Not that glasses are bad, mind you - Bob certainly doesn't think they are. Glasses are all well and good if you truly need them. But he doesn't need them. So what if he has to squint a little while reading the daily news? It's not like he's going blind or anything.

It's not just the newspaper, Bob! Remember when we were ordering takeout and you could barely read the menu and you had to keep asking Vi to tell you what the options were? Or when you were reading Jack-Jack a bedtime story and had to hold the book half an inch away from your face?

It wasn't half an inch, Bob grumbles inwardly as he reluctantly punches the numbers into the phone's keypad. Lord knows he loves his wife, but honestly she can be a bit much sometimes.

Still, he's learned his lesson from everything that has transpired over the past few months. Now, when Helen Parr insists, Bob Parr obeys.

Most of the time.

____________

Helen twists her wrist to glance once again at the time. It's been about twenty minutes since Bob disappeared into one of the examination rooms; he's sure to be finished any moment now. She shakes her head, remembering her husband's frequent and adamant protests against needing this appointment in the first place. He could be so pigheaded sometimes. She flips a page of the magazine she's reading, once again silently thanking Lucius and Honey for offering to take the kids for the day, giving her and Bob a much-needed break given the stress of recent events.
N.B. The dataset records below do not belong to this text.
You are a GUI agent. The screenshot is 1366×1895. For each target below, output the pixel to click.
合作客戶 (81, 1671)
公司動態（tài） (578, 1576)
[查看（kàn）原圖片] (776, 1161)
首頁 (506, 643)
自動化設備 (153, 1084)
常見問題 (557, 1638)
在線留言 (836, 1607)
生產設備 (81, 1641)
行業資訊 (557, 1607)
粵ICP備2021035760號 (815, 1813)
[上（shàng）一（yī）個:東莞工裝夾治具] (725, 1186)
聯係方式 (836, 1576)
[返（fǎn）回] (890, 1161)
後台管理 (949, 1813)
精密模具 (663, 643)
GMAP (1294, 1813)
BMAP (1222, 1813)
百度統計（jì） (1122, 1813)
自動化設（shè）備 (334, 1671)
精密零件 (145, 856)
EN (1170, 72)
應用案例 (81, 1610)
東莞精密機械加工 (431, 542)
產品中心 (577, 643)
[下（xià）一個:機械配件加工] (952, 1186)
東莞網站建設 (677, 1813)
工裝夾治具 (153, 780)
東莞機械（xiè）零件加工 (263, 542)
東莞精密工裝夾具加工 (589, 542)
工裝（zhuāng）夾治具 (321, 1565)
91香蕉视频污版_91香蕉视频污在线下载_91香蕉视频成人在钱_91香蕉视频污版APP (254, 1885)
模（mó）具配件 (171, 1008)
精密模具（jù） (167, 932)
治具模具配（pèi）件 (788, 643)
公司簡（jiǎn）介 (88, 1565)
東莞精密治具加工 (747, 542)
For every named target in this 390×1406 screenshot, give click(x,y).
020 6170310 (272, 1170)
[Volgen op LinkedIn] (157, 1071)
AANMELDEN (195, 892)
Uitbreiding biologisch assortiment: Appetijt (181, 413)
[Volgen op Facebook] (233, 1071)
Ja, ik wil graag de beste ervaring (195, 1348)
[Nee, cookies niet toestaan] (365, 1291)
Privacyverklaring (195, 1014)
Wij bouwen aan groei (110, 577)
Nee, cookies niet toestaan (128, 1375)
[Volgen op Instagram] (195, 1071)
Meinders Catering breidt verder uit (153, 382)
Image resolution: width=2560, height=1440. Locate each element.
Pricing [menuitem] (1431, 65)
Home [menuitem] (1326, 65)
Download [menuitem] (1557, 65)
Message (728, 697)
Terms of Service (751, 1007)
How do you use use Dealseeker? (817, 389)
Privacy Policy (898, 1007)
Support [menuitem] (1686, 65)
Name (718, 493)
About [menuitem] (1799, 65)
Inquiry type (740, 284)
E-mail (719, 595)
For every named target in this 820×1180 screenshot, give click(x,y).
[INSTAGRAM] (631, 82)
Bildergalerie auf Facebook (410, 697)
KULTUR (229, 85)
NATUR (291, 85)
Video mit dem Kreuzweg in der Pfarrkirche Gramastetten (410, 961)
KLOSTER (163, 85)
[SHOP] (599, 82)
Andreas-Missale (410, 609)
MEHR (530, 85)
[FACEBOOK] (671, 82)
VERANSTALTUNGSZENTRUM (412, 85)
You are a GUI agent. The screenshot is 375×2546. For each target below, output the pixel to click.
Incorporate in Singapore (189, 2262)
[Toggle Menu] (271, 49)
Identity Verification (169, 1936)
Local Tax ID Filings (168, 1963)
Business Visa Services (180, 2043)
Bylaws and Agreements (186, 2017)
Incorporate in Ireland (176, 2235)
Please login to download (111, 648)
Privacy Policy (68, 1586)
It's enough trouble dealing with three actual children throwing fits over various non-issues without adding her husband to the mix. Honestly, what was the matter with wearing glasses anyway? And merely reading glasses at that? It isn't as if you'll be wearing them all the time, she told him time and time again. But he wouldn't be Bob Parr if he didn't manage to spend every opportunity he could whining about it anyway.

What a big baby, she muses, flipping another page. Still, she ends up chuckling quietly in spite of herself.

Helen's thoughts are interrupted by a sudden creaking sound, and she peers upward to see Bob emerging from the doorway, following the doctor – a Dr....Kent, was it? – back into the waiting room. Her husband's handsome face is contorted into something like a childish pout, and she can only assume this means one thing.